Stored records
--------------------

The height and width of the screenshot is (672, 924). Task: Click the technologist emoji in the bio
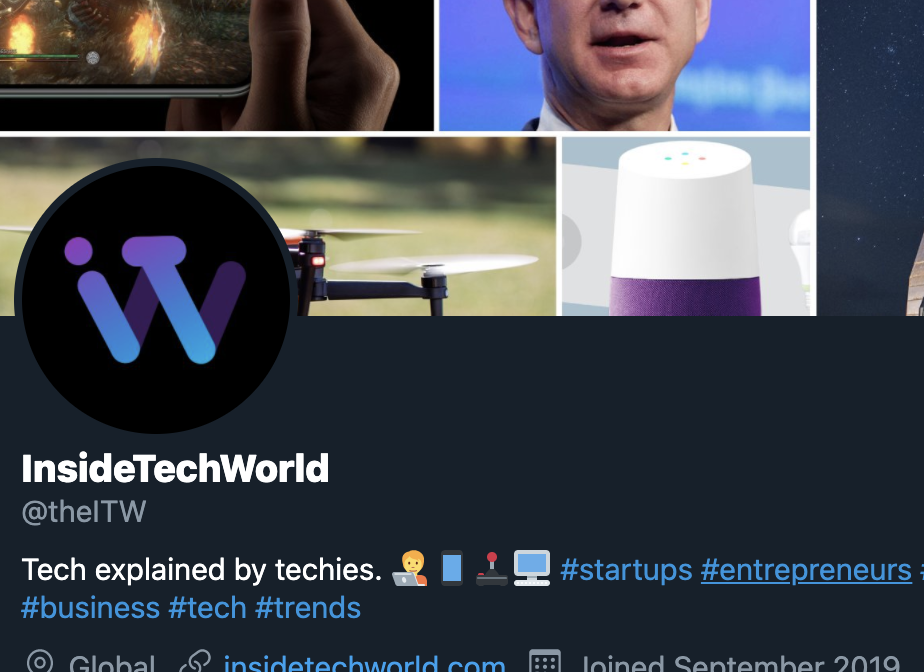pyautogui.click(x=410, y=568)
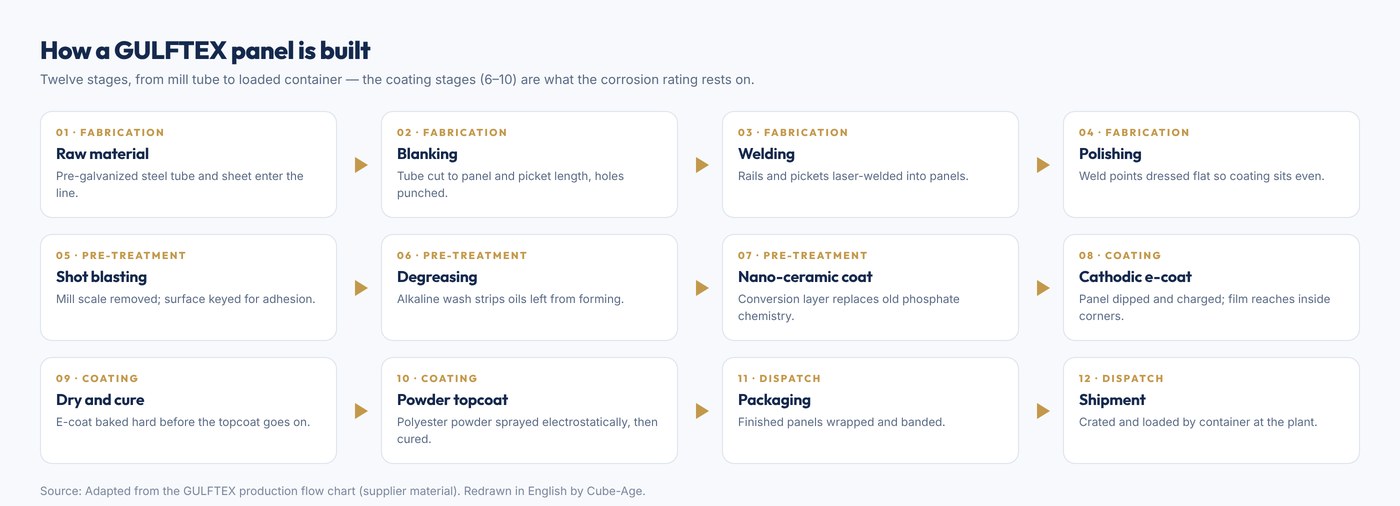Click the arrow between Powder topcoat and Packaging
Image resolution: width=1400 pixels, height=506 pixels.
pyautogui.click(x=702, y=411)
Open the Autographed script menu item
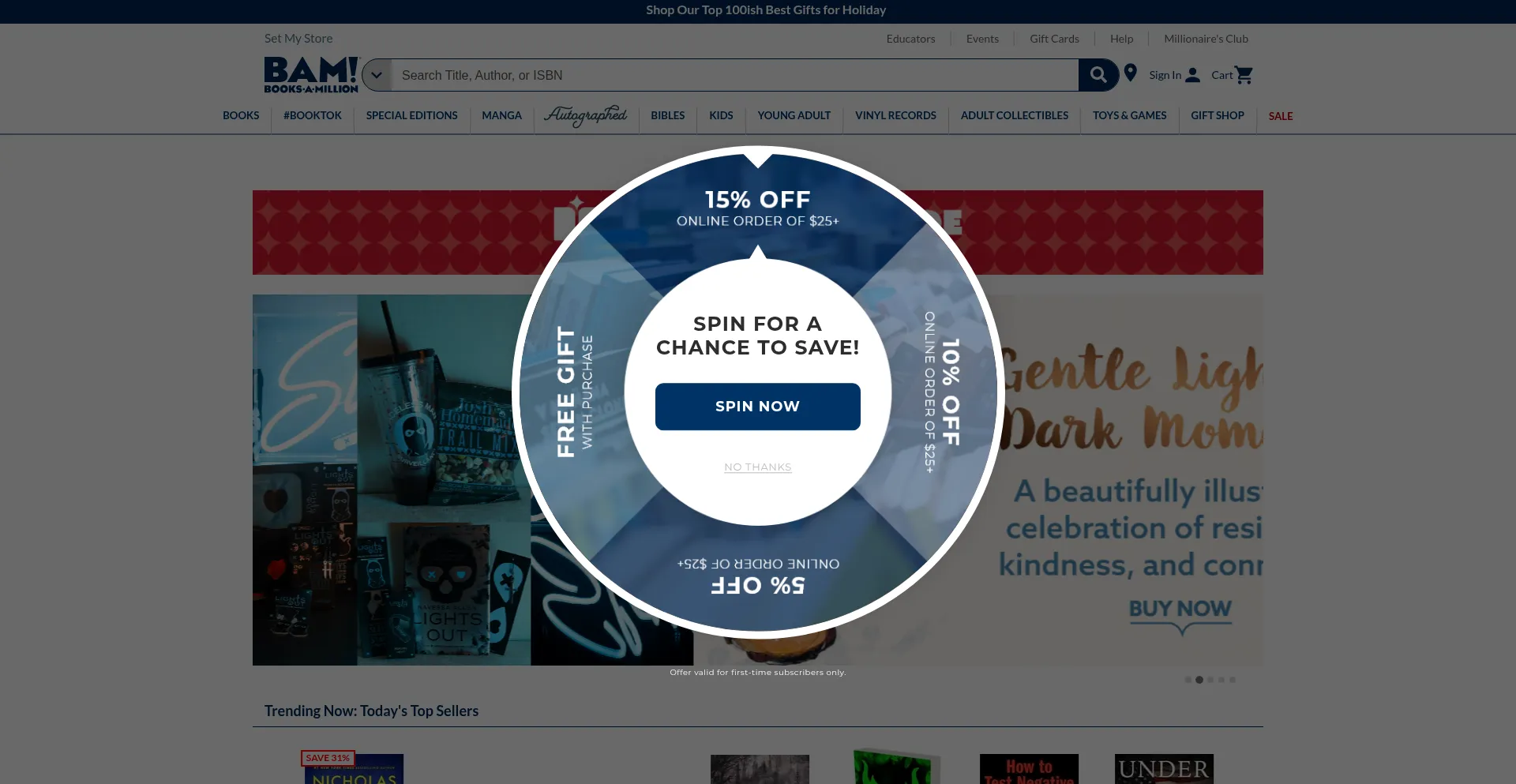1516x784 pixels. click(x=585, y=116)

--------------------

What you should do ▸
Word for word, copy every line of the data, excluding any pictures.

Final answer ▸
The height and width of the screenshot is (672, 924). Task: Click the technologist emoji in the bio
pyautogui.click(x=410, y=568)
Click the arrow between Powder topcoat and Packaging
Image resolution: width=1400 pixels, height=506 pixels.
pyautogui.click(x=702, y=411)
Open the Autographed script menu item
1516x784 pixels. click(x=585, y=116)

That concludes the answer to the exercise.